### Task instructions
Rewrite the lines as a Markdown table with the columns "Row" and "Line", one numbered row per line and blank lines skipped. Cover only the part that opens with the line containing "Identify the location" and runs through the end of the records, and leave the pictures out.
/---
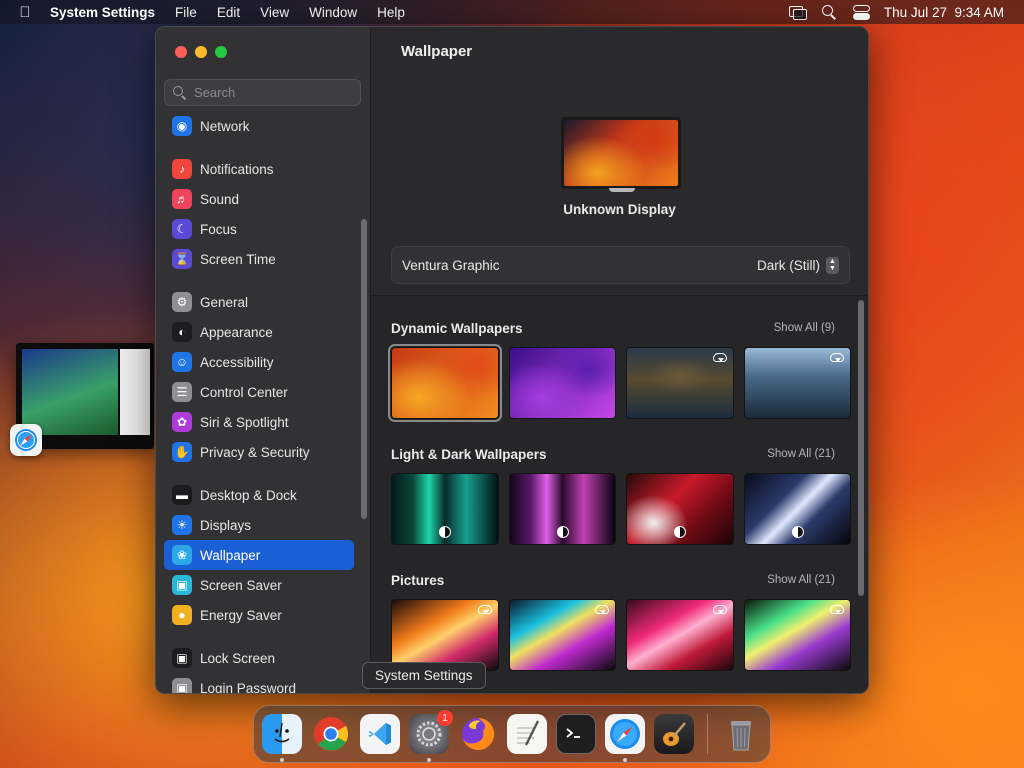 The height and width of the screenshot is (768, 1024). I want to click on dock-tooltip: System Settings, so click(424, 676).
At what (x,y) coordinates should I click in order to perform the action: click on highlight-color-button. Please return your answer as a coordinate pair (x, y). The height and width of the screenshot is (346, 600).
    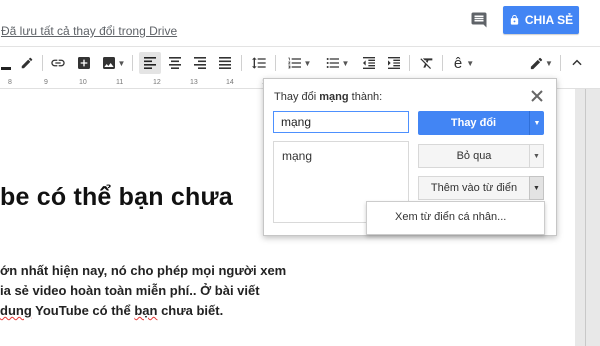
    Looking at the image, I should click on (27, 63).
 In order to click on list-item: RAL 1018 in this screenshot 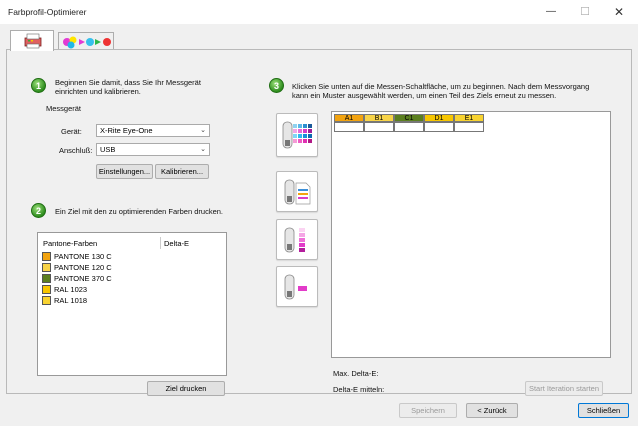, I will do `click(97, 301)`.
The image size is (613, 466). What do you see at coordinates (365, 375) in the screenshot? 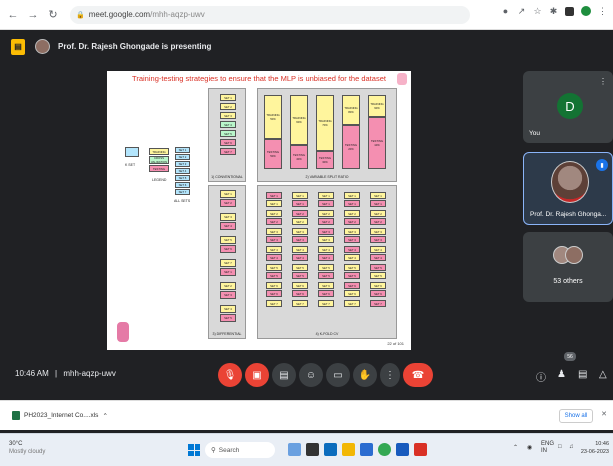
I see `raise-hand-button: ✋` at bounding box center [365, 375].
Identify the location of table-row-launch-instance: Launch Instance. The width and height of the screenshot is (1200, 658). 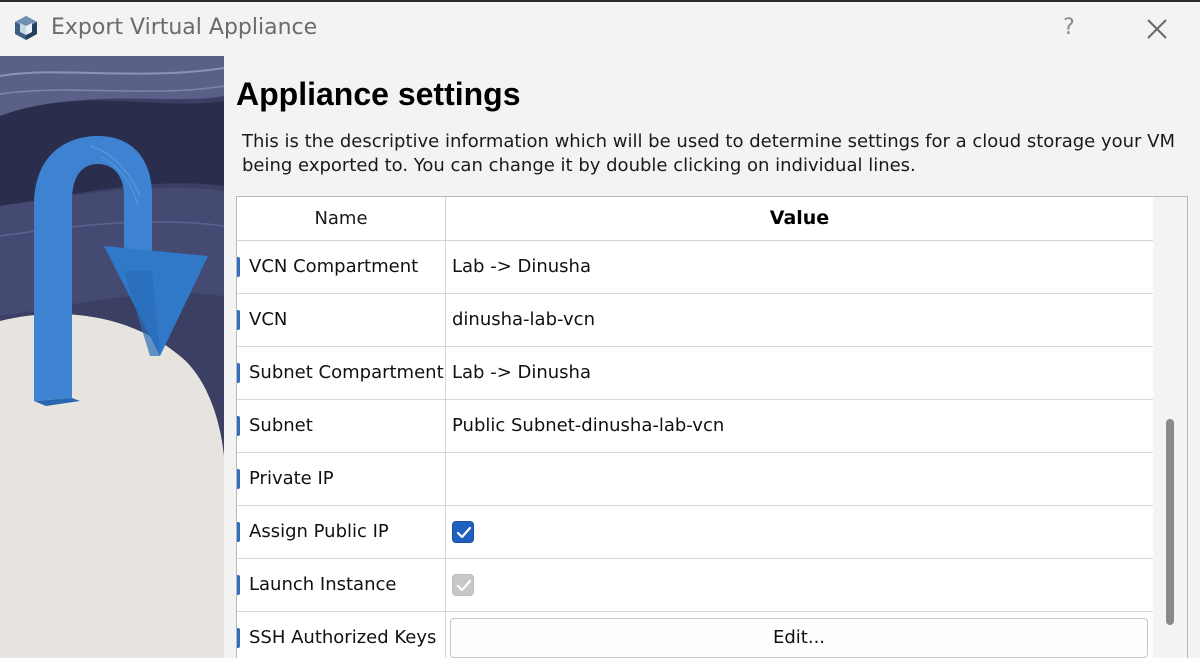
(695, 586).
\---
### Answer to this task
| Row | Line |
|---|---|
| 1 | Identify the location of table-row-launch-instance: Launch Instance. The width and height of the screenshot is (1200, 658).  |
| 2 | (695, 586). |